##### Document
County Commissioner Richard Siebel and several township supervisors charge that buying the expensive extra police protection would be unnecessary if Sheriff Richard Elrod would realign personnel in his office to increase the number of uniformed sheriff`s police.

The townships of Northfield, Norwood Park and Worth have contracts with the Cook County Board to use the uniformed off-duty police officers in marked and unmarked cars at night and on weekends to combat burglaries and vandalism and for traffic control.

The Schaumburg Township Board is considering restarting the program if residents agree to pay an extra tax for the service similar to taxes now levied in Northfield and Norwood Park Townships, said Schaumburg Supervisor Vern Laubenstein. In Worth Township the so-called rehire or call-back program is paid for entirely from federal revenue sharing funds.

Siebel and others say residents of the townships have to pay for police protection on three different fronts.

”These residents are already paying property taxes, and unincorporated residents are also paying $750,000 a year in county vehicle stickers,” Siebel said. ”To have to pay an extra tax for police protection they should be getting in the first place is triple-taxation,” he said.

”This extra tax also is levied throughout the entire township, so residents of the municipalities within that particular township are affected, too.

”The vehicle sticker revenues should be earmarked for police protection of unincorporated areas instead of just going into the general revenue fund,” he said. ”There are 160,000 people in the unincorporated areas, which makes it the second largest area in the county besides Chicago.”

Siebel, who plans to introduce an ordinance to specify that the vehicle sticker funds be used for police protection, called for Elrod to transfer personnel from other parts of his office into the patrol division.

However, Elrod said Siebel`s suggestion is illegal, because the county budget ordinance requires the sheriff to keep personnel in specific budgeted positions.

”I would be allowed to move personnel if they gave me a more general budget in which they would say, `Here`s so many men, now put them where you want,” ` Elrod said. ”But now they give me specific numbers of policemen, correctional officers and courtroom deputies, and I can`t move them back and forth.

”Furthermore, this would cost the county more money because a policeman starts at $18,000, a correctional officer at $16,000 and a deputy at $13,200. A general budget would give me more flexibility, but it has never been discussed, and one reason is the additional cost. On the other hand, I also need all the courtroom personnel and correctional officers I have and couldn`t shift any to the police department.

”I have asked the county board for at least five or six additional policemen each year since I`ve been in office, and I haven`t received many. We have a good response time and have a mutual assistance pact with nearby municipalities to respond to each other`s emergencies.”

According to Edmund Dobbs, chief of the sheriff`s police, longer response times are the result of irregular annexation patterns and rapid growth in unincorporated areas. ”Some of the areas are small pockets completely surrounded by municipalities, and we don`t have the manpower to put a squad car in there full time,” Dobbs said.

”It just isn`t economical, so the closest squad car will be out somewhere else. We have these pockets all over the county because the municipalities annex areas but leave these small areas because they don`t want them for one reason or another.
##########
##### Entries provided
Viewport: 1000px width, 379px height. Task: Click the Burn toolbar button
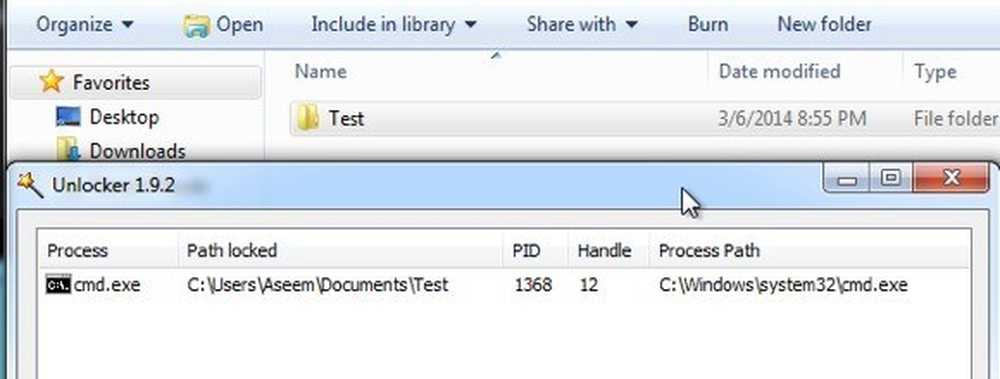coord(707,25)
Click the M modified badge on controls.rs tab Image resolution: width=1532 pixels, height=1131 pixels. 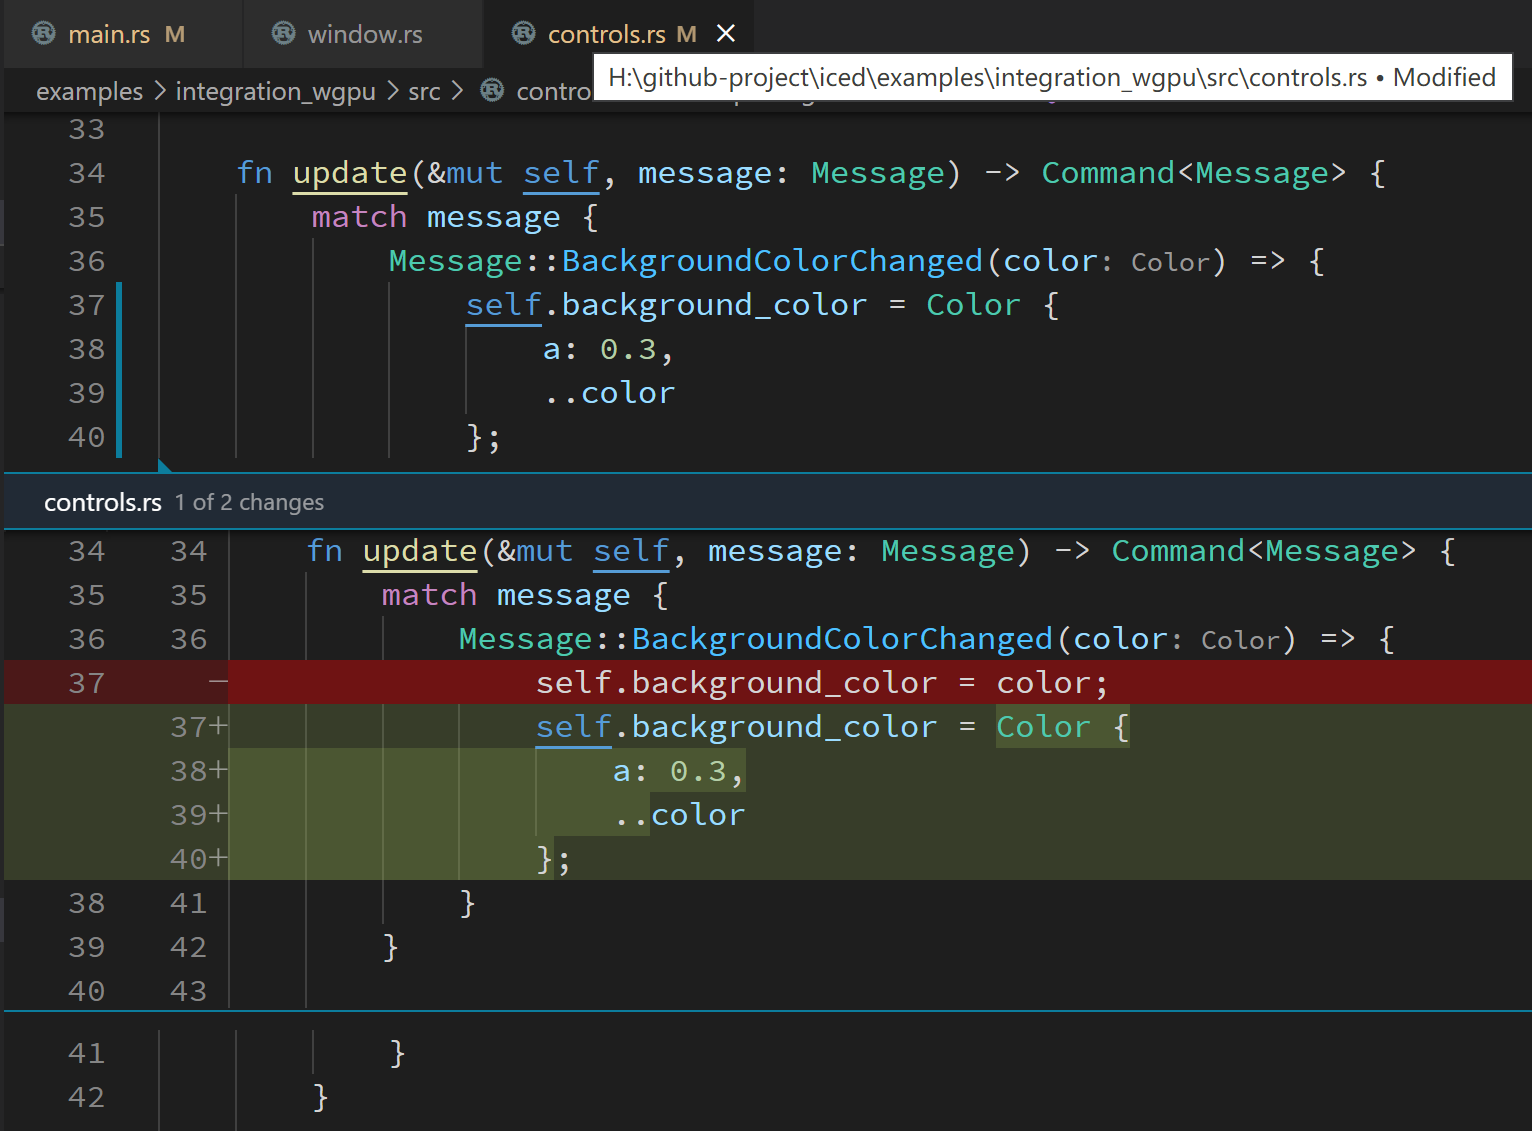[686, 33]
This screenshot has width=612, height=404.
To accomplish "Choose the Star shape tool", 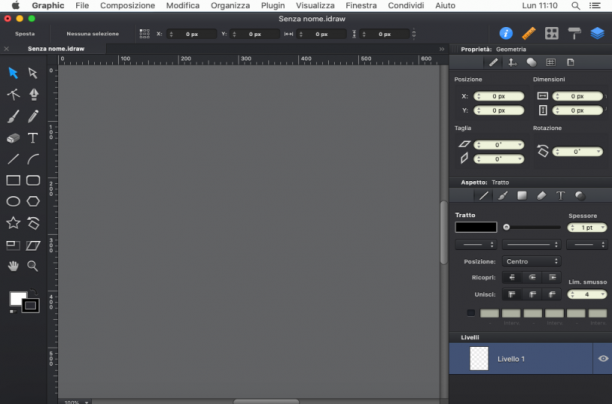I will coord(13,222).
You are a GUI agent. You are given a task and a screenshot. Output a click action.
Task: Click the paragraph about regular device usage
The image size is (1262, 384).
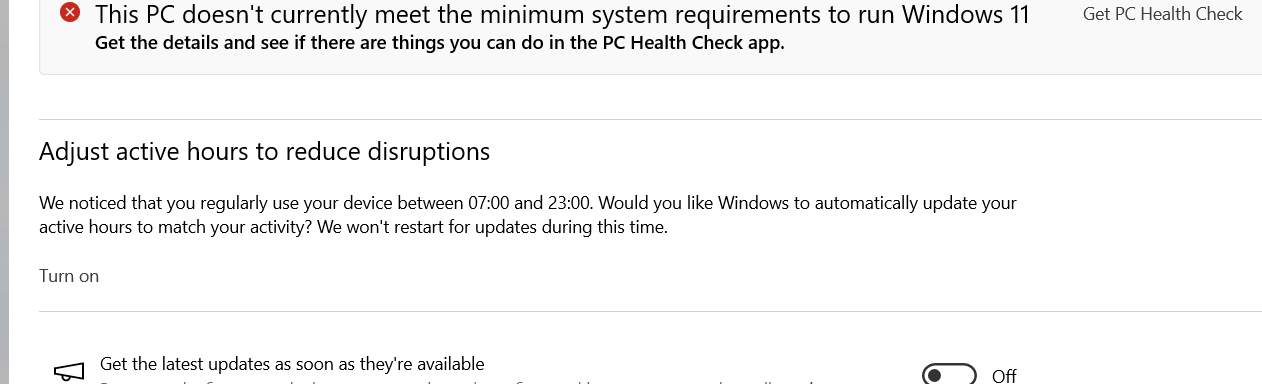pos(528,215)
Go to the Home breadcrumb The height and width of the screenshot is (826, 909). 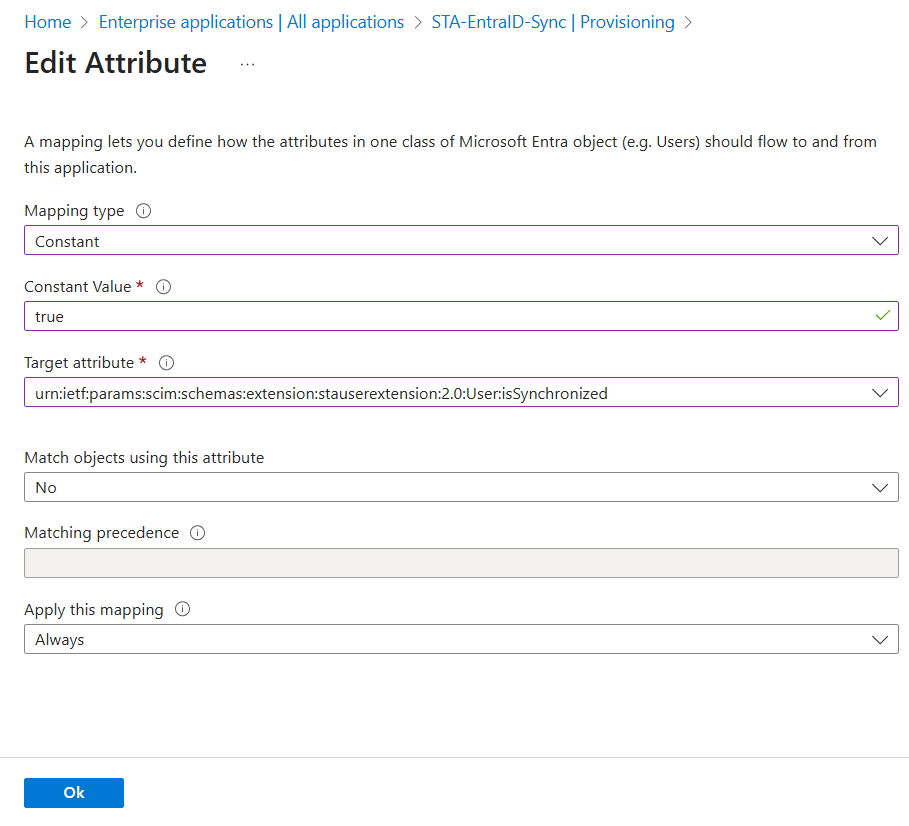pos(48,22)

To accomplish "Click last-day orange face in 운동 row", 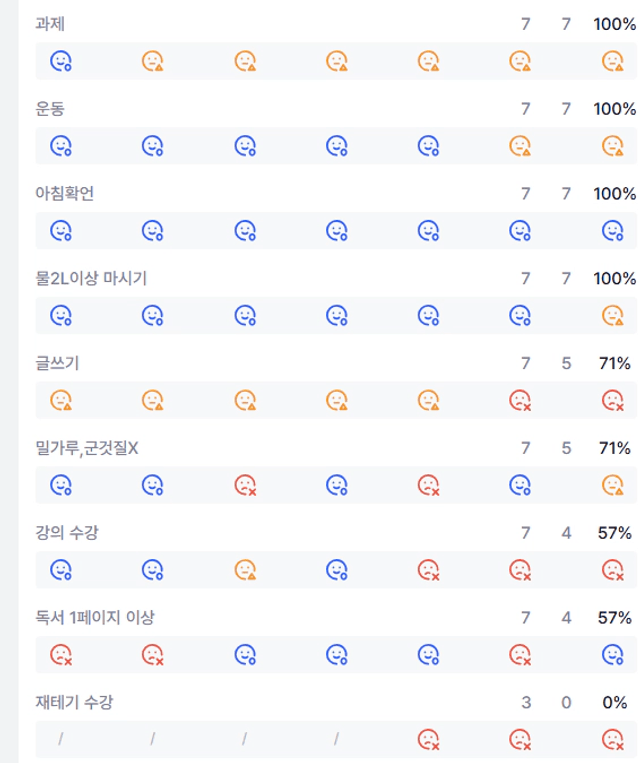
##########
Tasks for this exercise:
**1)** In the police protection article, how many people live in the unincorporated areas?
**2)** Please translate this sentence from the police protection article into Spanish: "In Worth Township the so-called rehire or call-back program is paid for entirely from federal revenue sharing funds."
**3)** Do these statements agree with the police protection article? Answer yes or no for each, and quote the words that decide it.
(a) A policeman's starting pay is higher than a correctional officer's.
(b) Elrod has received most of the additional policemen he asked the county board for.
(c) Worth Township funds its program through an extra township tax.

Expected results:
**1)** 160,000 people.

**2)** En el municipio de Worth, el llamado programa de recontratación o de llamada de regreso se paga íntegramente con fondos federales de reparto de ingresos.

**3)**
(a) Yes: "a policeman starts at $18,000, a correctional officer at $16,000"
(b) No: "and I haven`t received many"
(c) No: "is paid for entirely from federal revenue sharing funds"